Moderna and Merck Report 5-Year Data for Melanoma Cancer Vaccine Intismeran Autogene

Moderna and Merck announced median five-year follow-up data from the Phase 2b KEYNOTE-942/mRNA-4157-P201 study, evaluating intismeran autogene (mRNA-4157 or V940), an investigational mRNA-based individualized neoantigen therapy, in combination with Keytruda (pembrolizumab) in patients with high-risk melanoma (stage III/IV) following complete resection. In this pre-planned analysis, adjuvant treatment with intismeran autogene in combination with Keytruda continued to demonstrate sustained and clinically meaningful improvement in the study's primary endpoint, recurrence-free survival, reducing the risk of recurrence or death by 49% (HR=0.510; [95% CI, 0.294–0.887]; one-sided nominal p=0.0075) compared to Keytruda alone.

The Phase 2b KEYNOTE-942 study is an ongoing randomized, open-label trial that enrolled 157 patients with high-risk stage III/IV melanoma. Following complete surgical resection, patients were assigned 2:1 (stratified by stage) to receive intismeran autogene (1 mg every three weeks for nine doses) and Keytruda (200 mg every three weeks up to 18 cycles [for approximately one year]) versus Keytruda alone. This analysis builds on the primary analysis conducted at approximately two years of follow up, as well as a subsequent analysis at three years of follow up. The safety profile of intismeran autogene in combination with Keytruda in the study remains consistent with that previously reported.

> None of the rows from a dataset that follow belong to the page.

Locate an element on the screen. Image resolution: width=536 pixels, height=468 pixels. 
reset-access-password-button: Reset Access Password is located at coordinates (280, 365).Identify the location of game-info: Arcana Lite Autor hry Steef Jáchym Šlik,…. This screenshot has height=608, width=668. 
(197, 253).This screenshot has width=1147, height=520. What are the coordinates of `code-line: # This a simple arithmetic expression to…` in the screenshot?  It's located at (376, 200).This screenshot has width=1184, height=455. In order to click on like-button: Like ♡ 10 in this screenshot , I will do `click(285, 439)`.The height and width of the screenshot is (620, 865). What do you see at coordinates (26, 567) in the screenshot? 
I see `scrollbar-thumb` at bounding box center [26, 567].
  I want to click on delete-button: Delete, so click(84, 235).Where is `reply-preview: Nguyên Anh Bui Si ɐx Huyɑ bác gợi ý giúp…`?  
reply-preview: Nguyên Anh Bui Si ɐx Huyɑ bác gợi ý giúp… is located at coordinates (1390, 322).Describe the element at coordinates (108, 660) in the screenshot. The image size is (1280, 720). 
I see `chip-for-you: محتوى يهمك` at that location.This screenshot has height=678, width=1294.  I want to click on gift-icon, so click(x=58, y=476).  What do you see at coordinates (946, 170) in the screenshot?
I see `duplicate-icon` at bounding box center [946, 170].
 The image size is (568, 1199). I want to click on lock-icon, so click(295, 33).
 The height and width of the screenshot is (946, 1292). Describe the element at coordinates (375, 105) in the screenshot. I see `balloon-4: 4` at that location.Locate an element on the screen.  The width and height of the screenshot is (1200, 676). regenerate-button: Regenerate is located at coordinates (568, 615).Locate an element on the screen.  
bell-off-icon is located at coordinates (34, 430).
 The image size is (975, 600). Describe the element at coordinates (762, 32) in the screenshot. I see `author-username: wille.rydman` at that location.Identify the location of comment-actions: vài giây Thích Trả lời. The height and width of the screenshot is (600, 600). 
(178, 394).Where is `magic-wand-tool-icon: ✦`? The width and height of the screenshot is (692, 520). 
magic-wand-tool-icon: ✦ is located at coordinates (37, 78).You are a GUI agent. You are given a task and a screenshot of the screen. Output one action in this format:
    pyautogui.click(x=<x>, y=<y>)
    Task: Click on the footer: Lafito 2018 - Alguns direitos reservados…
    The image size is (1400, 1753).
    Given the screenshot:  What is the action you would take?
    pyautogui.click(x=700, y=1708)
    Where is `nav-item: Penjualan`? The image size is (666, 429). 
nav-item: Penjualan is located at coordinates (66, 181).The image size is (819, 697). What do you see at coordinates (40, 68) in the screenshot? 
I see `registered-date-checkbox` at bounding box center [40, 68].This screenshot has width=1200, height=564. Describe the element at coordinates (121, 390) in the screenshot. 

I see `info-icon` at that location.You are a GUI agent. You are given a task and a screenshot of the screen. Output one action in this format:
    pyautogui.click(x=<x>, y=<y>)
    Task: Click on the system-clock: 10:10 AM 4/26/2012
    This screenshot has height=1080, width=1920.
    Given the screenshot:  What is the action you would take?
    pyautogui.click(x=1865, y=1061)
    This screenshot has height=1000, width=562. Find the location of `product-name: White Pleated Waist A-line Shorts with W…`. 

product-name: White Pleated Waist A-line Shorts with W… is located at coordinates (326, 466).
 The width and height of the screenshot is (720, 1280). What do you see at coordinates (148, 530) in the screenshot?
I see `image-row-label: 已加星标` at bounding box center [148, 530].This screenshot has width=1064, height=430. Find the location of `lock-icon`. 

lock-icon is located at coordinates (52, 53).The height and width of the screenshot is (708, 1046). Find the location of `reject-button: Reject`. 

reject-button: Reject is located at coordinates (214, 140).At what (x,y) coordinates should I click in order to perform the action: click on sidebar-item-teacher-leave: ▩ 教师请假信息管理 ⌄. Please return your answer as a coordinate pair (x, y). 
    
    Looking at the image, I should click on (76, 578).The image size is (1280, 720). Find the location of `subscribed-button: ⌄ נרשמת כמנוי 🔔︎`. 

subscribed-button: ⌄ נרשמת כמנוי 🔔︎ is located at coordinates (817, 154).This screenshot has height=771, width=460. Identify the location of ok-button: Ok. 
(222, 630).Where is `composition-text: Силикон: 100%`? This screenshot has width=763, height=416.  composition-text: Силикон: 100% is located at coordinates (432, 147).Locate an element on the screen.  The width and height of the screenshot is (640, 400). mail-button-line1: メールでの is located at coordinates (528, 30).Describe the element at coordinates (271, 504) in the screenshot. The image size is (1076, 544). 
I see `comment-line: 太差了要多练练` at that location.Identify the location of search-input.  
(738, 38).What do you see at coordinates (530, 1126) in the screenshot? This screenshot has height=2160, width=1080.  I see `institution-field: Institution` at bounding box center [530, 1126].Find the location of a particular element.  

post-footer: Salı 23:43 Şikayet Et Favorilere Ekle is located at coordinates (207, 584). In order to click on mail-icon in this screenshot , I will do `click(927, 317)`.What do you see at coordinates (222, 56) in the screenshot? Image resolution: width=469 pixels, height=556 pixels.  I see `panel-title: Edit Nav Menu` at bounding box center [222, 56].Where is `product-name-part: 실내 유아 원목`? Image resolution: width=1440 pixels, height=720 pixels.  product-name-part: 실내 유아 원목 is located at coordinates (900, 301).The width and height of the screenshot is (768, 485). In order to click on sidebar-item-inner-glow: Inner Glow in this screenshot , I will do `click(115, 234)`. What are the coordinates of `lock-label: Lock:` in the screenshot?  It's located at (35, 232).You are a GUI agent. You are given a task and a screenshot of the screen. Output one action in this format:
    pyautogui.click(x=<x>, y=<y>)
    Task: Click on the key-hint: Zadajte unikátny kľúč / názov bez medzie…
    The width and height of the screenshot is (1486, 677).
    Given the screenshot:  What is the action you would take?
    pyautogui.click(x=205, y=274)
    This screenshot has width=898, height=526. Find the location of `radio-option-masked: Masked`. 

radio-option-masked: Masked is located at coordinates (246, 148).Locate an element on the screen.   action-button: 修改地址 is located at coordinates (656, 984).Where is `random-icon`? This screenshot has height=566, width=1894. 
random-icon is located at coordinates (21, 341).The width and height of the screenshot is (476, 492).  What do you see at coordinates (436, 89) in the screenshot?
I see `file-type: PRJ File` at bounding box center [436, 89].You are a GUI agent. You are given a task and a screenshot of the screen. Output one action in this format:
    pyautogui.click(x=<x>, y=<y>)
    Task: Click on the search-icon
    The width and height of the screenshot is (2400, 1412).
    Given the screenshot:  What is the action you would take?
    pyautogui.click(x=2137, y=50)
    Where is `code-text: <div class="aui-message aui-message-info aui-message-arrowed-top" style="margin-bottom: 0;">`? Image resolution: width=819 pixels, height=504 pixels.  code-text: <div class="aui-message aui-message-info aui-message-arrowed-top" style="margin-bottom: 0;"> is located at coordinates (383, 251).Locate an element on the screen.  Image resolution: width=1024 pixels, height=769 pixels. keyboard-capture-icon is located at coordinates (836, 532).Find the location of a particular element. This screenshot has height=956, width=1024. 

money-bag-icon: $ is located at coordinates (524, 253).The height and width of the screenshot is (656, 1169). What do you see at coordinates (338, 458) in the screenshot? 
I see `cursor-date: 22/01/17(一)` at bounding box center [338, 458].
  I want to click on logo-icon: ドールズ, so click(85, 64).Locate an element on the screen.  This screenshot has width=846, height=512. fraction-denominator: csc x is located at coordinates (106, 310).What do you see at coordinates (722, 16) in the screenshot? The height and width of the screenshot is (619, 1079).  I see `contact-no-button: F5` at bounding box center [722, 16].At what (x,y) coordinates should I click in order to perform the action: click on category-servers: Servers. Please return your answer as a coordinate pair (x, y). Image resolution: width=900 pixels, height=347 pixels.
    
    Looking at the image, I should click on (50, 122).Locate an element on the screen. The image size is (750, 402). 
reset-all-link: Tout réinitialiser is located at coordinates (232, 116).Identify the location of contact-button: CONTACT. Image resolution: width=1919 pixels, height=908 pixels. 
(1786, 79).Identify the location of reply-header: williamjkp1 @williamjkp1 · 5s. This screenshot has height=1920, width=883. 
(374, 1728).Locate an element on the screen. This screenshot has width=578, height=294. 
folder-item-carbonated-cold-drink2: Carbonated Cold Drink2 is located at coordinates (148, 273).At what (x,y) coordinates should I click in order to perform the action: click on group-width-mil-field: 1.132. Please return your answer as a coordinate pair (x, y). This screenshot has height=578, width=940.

Moderna and Merck plan to present further data from follow up analyses of primary and secondary endpoints at an upcoming medical meeting. The companies are advancing intismeran autogene through multiple clinical trials across various tumor types. In collaboration with Merck, the Phase 3 clinical trial for adjuvant melanoma (INTerpath-001, NCT05933577) is fully enrolled. Two non-small cell lung cancer Phase 3 studies, evaluating adjuvant treatment in patients with completely resected NSCLC and evaluating adjuvant treatment for patients with resectable NSCLC after receiving neoadjuvant Keytruda plus platinum-based chemotherapy, are enrolling.

The randomized Phase 2 study for adjuvant renal cell carcinoma is fully enrolled. Randomized Phase 2 studies for patients with resected muscle invasive and resected non-muscle invasive bladder cancer are enrolling, a Phase 2 study of first-line treatment for patients with metastatic melanoma and a Phase 2 study of first-line treatment for patients with metastatic squamous NSCLC are also enrolling.

Intismeran autogene is a novel investigational messenger RNA (mRNA)-based individualized neoantigen therapy consisting of a synthetic mRNA coding for up to 34 neoantigens that is designed and produced based on the unique mutational signature of the DNA sequence of the patient's tumor. Upon administration into the body, the algorithmically derived and RNA-encoded neoantigen sequences are endogenously translated and undergo natural cellular antigen processing and presentation, a key step in adaptive immunity. Individualized neoantigen therapies are designed to train and activate an antitumor immune response by generating specific T-cell responses based on the unique mutational signature of a patient's tumor.

In partnership with Moderna, Merck is developing intismeran autogene in combination with Keytruda in pivotal phase III studies for earlier-stage and adjuvant NSCLC and adjuvant melanoma. Keytruda, approved for several types of cancer, accounts for around 55% of Merck's pharmaceutical sales. Keytruda recorded sales of $31.7 billion in 2025, up 7% year over year. Keytruda is set to lose patent exclusivity post-2028, with Merck expecting the drug to achieve peak sales of $35 billion by 2028.